On Easter Sunday, we introduced a “praise choir” at Bethel. The whole experience was really great and I figured I’d share the why and how we did it in case some of you out there might want to give it a shot in your church!
Before we get into this, let me say that this was our first attempt and while it was successful, we aren’t praise choir experts – by any means! As we say a lot around here, the skill of analysis is vital to leading worship…even though it was just a few days ago, we’ve already made some mental notes of things to change, keep or try out when we do it again. (And we WILL do it again!)
For most folks, this is the obvious question…why would a church that’s relatively ‘contemporary’ utilize a choir? To some, it seems like a step back in time, but for us, it was a good move. Here’s why…
- Participation – The choir idea started here. At Bethel, we’ve got quite a few people who have expressed interest in singing on Sunday morning. The problem is that we just don’t have enough space (on stage & in our monthly schedule) to rotate 10 or 12 vocalists. The choir was a great way to give these folks a chance to sing and serve without waiting every 8 weeks to sing one set of songs. By grouping these people, we’re able to have more people leading worship more frequently. We don’t do ‘auditions’ at Bethel, but we do listen to people when they wanna’ get involved and we try to find a place for them that’s built for their strengths and schedules and likes.
- Modeling – I have to thank Frank Hart for encouraging me in this early on. Frank is an amazing musician and worship leader and I had been intrigued by use of a choir in his church. Frank was very supportive when I asked him for some guidance. I was most surprised by Frank’s commitment to the modeling aspect of a choir. Within Frank’s church, the ministry of leading worship is stressed to the choir. Their smiles, clapping, lifted hands, facial expressions…all of that is important for a congregation. Suddenly, the modeling aspect became a new focus.
- The Way It Is – The fact is this. Vocals are everywhere. Even in projects that aren’t “choir albums,” there’s lots of vocal overdubs on the backing tracks. For Bethel in particular, I tend to pick songs that actually have choirs. (Michael Neale, Tommy Walker, some live worship stuff that has crowd parts.) The choir allowed us to gain some of that natural energy inherent within the songs we try to use.
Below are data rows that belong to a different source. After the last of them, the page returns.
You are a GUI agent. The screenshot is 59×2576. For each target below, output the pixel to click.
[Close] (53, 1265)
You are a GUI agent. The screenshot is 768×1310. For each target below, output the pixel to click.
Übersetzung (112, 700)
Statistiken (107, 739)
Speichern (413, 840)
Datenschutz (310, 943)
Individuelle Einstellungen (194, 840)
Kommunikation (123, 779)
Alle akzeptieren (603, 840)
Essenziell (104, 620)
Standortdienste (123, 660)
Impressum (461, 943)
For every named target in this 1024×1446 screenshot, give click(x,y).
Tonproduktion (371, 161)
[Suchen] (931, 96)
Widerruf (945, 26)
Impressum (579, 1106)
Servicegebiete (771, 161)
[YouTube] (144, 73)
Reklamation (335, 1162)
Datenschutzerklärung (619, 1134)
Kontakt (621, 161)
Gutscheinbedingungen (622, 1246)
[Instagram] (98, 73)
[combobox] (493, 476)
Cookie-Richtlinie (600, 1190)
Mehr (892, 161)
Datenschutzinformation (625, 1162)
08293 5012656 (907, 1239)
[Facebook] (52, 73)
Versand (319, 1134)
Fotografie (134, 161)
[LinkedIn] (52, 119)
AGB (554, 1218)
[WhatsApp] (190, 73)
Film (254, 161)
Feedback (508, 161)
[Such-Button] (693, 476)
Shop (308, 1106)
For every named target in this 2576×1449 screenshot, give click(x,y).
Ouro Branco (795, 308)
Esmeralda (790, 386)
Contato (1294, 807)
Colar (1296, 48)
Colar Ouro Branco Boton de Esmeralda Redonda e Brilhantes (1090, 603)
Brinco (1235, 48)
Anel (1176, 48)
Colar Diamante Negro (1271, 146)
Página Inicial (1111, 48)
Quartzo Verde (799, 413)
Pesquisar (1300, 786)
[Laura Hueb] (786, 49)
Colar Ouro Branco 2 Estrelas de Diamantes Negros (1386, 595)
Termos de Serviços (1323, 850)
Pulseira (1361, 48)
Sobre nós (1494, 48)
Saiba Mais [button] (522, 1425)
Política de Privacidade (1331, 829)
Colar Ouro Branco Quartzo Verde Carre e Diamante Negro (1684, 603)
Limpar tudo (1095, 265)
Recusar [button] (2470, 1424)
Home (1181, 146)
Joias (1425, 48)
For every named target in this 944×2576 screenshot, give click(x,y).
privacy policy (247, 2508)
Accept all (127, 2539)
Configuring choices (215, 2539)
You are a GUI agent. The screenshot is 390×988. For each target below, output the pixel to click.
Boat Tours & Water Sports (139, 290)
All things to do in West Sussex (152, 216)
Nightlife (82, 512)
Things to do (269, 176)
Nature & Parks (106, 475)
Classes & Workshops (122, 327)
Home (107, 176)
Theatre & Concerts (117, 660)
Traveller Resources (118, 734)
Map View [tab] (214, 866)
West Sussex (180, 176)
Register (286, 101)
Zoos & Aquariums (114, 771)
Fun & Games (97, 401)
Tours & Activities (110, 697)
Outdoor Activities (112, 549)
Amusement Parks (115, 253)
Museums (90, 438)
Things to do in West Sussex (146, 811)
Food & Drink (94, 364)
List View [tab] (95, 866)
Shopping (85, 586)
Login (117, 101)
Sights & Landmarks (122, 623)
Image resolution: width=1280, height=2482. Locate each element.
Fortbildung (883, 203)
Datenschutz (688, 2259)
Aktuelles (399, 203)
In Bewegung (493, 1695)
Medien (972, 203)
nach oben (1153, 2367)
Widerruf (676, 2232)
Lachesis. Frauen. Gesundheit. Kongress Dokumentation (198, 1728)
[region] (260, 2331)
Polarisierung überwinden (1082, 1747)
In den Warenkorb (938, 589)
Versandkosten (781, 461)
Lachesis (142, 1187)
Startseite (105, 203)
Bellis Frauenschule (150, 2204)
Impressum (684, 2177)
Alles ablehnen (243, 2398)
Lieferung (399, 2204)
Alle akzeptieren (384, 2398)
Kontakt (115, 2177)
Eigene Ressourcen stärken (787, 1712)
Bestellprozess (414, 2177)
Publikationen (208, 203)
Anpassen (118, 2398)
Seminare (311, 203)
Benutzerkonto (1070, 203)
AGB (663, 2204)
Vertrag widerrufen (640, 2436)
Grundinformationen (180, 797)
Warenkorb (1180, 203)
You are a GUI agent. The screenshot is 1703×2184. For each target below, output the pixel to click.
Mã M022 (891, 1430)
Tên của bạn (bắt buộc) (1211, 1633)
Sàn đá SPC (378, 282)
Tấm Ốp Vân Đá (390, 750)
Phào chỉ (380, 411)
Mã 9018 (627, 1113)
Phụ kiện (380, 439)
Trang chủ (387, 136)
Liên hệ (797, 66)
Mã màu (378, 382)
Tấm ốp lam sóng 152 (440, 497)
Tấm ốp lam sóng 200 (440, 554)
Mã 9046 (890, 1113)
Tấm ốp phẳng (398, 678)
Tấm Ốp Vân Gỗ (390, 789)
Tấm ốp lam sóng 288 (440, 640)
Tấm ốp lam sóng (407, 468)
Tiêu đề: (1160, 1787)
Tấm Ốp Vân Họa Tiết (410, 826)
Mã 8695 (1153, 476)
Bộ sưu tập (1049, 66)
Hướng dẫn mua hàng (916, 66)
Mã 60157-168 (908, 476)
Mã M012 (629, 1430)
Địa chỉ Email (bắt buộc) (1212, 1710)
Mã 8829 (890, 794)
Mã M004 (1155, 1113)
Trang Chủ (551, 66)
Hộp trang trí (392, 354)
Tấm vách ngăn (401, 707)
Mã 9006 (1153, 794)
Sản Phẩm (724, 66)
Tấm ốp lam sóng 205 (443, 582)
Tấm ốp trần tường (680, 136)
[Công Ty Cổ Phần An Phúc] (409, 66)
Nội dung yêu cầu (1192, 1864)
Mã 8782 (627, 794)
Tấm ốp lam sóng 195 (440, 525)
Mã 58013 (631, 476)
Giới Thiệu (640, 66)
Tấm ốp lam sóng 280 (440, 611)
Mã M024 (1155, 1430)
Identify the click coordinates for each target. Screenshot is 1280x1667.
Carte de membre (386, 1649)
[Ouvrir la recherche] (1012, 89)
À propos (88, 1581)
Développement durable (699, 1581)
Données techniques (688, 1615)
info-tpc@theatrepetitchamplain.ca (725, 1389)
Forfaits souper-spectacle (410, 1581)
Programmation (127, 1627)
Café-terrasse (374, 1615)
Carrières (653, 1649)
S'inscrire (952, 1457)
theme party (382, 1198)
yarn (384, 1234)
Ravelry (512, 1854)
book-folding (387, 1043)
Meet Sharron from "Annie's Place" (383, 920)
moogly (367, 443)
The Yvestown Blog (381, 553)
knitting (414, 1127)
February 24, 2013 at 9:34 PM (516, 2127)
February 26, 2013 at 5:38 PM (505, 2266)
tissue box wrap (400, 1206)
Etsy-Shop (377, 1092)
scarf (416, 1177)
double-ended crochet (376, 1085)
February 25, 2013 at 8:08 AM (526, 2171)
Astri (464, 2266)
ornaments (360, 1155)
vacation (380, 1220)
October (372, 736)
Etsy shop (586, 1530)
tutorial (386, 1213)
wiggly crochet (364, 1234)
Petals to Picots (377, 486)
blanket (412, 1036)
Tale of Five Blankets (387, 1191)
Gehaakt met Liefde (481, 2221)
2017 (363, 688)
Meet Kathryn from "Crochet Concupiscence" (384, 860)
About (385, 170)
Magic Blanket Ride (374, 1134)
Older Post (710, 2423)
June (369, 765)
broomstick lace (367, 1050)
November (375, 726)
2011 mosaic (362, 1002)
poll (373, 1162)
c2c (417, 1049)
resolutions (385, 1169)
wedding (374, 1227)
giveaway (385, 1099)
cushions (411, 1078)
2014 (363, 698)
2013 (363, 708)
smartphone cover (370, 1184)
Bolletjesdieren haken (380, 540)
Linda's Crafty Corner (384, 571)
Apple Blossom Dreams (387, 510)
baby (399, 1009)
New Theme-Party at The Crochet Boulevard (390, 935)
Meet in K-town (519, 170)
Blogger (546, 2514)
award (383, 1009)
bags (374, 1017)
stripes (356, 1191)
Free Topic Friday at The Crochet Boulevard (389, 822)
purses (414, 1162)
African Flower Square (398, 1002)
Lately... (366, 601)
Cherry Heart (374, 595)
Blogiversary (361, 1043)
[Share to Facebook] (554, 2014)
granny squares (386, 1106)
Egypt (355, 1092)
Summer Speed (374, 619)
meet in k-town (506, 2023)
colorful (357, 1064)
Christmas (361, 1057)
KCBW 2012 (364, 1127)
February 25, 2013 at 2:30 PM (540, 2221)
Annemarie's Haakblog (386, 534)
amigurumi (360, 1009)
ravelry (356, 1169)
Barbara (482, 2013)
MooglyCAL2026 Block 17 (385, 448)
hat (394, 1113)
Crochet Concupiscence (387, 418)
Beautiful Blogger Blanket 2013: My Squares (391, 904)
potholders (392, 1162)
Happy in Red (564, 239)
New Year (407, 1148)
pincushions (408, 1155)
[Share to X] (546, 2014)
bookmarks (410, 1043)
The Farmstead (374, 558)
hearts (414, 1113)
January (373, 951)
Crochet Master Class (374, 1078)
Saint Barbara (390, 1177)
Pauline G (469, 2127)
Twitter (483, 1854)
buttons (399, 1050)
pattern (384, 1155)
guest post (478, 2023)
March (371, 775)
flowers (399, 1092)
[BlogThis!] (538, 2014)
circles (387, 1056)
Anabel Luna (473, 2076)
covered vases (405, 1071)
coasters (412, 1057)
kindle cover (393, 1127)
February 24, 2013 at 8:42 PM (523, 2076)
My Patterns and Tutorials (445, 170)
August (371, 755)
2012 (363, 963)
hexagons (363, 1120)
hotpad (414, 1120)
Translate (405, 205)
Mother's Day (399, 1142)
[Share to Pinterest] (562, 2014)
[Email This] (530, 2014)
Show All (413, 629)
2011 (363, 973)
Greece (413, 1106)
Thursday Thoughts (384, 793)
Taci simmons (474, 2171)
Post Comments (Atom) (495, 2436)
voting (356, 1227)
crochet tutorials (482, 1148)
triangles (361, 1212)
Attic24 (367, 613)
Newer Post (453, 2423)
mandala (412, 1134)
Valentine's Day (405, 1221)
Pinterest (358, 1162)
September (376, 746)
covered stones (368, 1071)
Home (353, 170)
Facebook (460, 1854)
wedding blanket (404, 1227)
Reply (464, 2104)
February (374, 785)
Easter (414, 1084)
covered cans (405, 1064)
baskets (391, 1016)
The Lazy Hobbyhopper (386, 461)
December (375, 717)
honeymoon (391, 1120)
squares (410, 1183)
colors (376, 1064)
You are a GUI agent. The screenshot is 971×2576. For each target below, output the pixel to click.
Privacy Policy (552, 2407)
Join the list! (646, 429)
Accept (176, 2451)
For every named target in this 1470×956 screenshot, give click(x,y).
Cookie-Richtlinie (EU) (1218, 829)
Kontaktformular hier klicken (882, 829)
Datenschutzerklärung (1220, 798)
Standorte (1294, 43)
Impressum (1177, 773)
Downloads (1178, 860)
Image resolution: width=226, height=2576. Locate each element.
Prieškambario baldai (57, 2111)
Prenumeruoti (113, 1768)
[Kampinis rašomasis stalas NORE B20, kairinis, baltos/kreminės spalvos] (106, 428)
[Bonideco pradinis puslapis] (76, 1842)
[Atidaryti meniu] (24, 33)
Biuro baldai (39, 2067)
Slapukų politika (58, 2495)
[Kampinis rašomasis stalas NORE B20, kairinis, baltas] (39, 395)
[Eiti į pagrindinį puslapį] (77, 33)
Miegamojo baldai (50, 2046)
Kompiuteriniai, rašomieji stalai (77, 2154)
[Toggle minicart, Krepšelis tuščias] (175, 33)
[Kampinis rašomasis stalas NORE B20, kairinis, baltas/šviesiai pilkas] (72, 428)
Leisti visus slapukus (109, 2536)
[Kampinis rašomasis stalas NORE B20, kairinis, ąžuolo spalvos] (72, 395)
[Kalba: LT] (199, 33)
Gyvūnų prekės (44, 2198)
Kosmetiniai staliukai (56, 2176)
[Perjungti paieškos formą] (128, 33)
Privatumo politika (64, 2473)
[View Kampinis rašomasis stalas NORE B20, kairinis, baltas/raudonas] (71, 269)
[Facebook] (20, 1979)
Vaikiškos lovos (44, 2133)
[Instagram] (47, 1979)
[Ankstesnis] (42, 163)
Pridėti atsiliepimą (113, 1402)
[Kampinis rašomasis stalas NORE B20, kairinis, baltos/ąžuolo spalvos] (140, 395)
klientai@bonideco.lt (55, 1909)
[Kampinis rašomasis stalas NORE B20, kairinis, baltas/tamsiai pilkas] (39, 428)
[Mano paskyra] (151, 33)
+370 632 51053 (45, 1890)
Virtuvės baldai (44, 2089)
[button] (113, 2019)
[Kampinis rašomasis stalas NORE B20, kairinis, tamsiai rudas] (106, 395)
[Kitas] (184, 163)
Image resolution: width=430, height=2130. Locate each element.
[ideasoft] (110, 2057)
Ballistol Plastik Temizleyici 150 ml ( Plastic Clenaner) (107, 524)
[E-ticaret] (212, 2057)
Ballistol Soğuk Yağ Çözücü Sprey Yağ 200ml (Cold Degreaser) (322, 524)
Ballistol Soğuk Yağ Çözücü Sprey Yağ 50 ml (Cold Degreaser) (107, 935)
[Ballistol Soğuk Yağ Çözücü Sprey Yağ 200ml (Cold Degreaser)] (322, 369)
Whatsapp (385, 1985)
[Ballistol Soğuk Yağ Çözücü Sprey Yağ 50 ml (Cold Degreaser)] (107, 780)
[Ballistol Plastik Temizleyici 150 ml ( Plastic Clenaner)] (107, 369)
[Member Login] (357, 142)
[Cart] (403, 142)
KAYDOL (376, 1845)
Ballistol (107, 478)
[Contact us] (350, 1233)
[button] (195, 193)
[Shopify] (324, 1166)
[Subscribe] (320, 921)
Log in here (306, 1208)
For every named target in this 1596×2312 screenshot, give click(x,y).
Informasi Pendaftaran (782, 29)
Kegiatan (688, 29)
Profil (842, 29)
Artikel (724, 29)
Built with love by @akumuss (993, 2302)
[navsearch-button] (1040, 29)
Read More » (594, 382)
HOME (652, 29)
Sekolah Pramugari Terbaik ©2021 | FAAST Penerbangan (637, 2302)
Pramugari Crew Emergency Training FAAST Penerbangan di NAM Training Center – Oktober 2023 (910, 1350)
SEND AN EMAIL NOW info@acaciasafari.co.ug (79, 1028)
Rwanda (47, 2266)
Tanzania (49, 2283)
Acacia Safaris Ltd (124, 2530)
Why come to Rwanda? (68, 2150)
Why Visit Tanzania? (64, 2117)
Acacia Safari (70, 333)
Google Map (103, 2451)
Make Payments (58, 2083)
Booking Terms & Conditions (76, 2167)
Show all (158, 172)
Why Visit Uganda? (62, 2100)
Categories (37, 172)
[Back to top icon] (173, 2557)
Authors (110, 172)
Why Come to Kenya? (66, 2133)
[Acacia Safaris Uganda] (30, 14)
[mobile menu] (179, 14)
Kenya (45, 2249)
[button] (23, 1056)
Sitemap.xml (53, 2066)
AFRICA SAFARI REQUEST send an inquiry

I was really surprised at how easy this part came together. I don’t think we ever had any real confusion (other than where to put 11 people on stage!)
- Selection – I looked back at the folks I had auditioned or heard sing over the past year. A few of the names were people with musical backgrounds that had served at Bethel long before I got there. It was a list of about 15 people. I mailed a letter to them with instructions. I stressed three things – the modeling aspect, the rehearsal schedule and a clear idea of what their role would be. (No choir specials…they would be there to accent normal worship.) I ended up getting 12 or 13 positive responses. A few of those ended up being unavailable due to the schedule so we ended up with 10 people in the ensemble.
- Songs – I picked a setlist and made that available to both band and the choir. I did this about 2 weeks out. Three weeks early would have been even better, but I think it was okay on the two weeks. The week before rehearsal, I met with Elizabeth Anderson. Elizabeth is my right-hand girl. She’s led worship, she plays piano, she’s done choir and she’s been at Bethel a long time. She was the perfect person for this job. Elizabeth and I listened through the songs and identified where the choir should and shouldn’t sing. This didn’t take long – Elizabeth made simple song orders and took them with her to look over as she listened to the tune.
- Practice – We met for our normal Thursday rehearsal at 7pm. We put the choir in our youth room. We provided lead sheets, a CD player and keyboard for Elizabeth to play through parts. While the choir worked their stuff, the band I set up risers and mics and then played through the songs to get ready. Around 8, we all came together and rehearsed for about 40 minutes. (We had told everyone to expect a 2 hour practice, and we actually came in under the wire on it!) We ran the songs and Elizabeth helped the choir to get honed it. Elizabeth then got on the piano. She never ‘directed’ the choir…they just did it on their own! As we played, we made a few changes. The choir was much better and stronger on a couple of songs, so we let them take the lead on those. That wasn’t necessarily planned, but it the Bethel band is pretty flexible, so it was fun. On Sunday, we met for our normal 8am practice and then did our services.
There really wasn’t a bad part about this project. Everybody had a great attitude and the choir worked very hard to get their parts down. We didn’t have them doing tons of vocal acrobatics – we just utilized two part harmony and played with a couple of small echo sections.
I had never led with a choir before, and I have to tell you, it was cool.
If you ever wanted to try this in your church, I’d encourage you to formulate a good plan of attack. Figure out who it will be and what sort of advance rehearsal you’ll need. Some worship leaders are great at organizing vocals in addition to leading, but I think having someone oversee the parts is much smarter. By delegating that, you’re allowing someone else the chance to serve and you realize that you’re not the smartest person in the room – you don’t have to do everything! Let smarter people do it!
My thanks to Elizabeth and the choir for their outstanding work on the Easter set. They’ll be coming back in May and I’m excited to see how it goes!